Apesar da previsão expressa na Lei de Licitações, os processos administrativos de contratação ou de aquisição pelo poder público, na modalidade de dispensa de licitação, com frequência geram denúncias ao Ministério Público. No Brasil criou-se a equivocada mentalidade de que a dispensa de licitação seria um sinônimo de fraude ao erário. Assim, é grande o número de processos judiciais que, após tramitar durante muitos anos e em diferentes instâncias, terminam por apenas atestar a regularidade da dispensa adotada.
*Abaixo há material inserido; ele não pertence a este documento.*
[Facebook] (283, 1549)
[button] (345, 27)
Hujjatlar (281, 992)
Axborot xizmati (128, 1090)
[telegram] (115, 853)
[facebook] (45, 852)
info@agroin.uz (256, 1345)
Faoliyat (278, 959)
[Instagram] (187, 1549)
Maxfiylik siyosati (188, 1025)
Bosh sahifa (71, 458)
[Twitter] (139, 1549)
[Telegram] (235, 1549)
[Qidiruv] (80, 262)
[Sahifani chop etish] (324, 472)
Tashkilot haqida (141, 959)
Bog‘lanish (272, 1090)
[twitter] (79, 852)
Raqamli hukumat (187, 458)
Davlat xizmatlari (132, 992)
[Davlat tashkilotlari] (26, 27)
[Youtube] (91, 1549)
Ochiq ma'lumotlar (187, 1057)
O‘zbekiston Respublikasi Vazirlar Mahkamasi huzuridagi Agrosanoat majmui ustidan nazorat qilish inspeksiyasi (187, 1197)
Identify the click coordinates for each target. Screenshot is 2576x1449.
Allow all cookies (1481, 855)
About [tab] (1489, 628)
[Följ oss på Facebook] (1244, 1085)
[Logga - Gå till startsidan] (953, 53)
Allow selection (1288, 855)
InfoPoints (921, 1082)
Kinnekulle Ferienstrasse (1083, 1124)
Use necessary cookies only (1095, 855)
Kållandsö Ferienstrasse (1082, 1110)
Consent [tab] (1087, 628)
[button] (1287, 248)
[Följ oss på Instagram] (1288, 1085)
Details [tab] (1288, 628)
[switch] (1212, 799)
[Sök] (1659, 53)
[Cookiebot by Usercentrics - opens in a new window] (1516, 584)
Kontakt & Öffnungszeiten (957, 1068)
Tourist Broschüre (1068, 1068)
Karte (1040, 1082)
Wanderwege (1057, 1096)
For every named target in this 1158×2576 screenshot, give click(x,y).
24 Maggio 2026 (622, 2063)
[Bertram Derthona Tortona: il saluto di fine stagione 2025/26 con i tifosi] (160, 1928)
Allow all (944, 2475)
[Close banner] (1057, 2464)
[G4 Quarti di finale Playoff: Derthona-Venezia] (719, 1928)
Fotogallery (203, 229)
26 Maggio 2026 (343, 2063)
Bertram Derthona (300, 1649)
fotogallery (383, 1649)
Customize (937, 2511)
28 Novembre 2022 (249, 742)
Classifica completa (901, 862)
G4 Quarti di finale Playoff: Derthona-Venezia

O problema é que o preço pago pelo gestor público é muito alto, pois seu nome é estampado em manchetes de jornal, tendo que, durante anos, defender-se das acusações. Mas a Justiça já está alerta e mais rigorosa na análise das acusações. Não se pode perder do foco que o objetivo da Lei de Licitações é atender ao interesse público, mesmo que isto se dê, justamente, através de uma contratação direta.

Divulgação/ND

“Muitos órgãos de fiscalização tem partido do pressuposto de que toda e qualquer dispensa de licitação é ilícita. É preciso mais razoabilidade, pois muitas vezes a dispensa melhor atende ao interesse público.”
Marcelo Harger, advogado

Intenção
Está se solidificando o entendimento no STJ (Superior Tribunal de Justiça) de que a ausência de fraude e de prejuízo ao erário público descaracterizam a ilicitude do ato de dispensa da licitação. E este posicionamento serve como parâmetro para os tribunais dos estados. Na análise de cada caso concreto, a Justiça está se debruçando sobre a intenção do agente público ao optar pela modalidade de dispensa. Se os preços praticados obedeceram à média de mercado, e se não houver a prova de que o agente visava obter benefício pessoal, não se caracteriza o crime. Outro aspecto importante é a observância de todos os requisitos da Lei de Licitações, em especial da realização de parecer jurídico pela procuradoria sobre a viabilidade da contratação na modalidade de dispensa. Se estiverem preenchidos estes requisitos, não há que se falar em ilegalidade.

Absolvição
O prefeito e o procurador geral do município respondiam a uma ação criminal, sob a acusação de que teriam cometido fraude à licitação, na contratação emergencial da construção de casas populares. A razão da denúncia foi o fato de que o processo se deu na modalidade de dispensa de licitação. Durante o processo ficou comprovado que os valores praticados no contrato não estavam superfaturados, respeitando a média do mercado, e que os serviços foram plenamente executados. Portanto, não houve qualquer prejuízo ao erário. De outro norte não havia prova de que os acusados teriam tido a intenção ou mesmo obtido alguma vantagem, revelando a ausência de dolo no agir. Com isso o STJ determinou o arquivamento da ação penal, absolvendo ambos e declarando a legalidade da contratação por dispensa de licitação.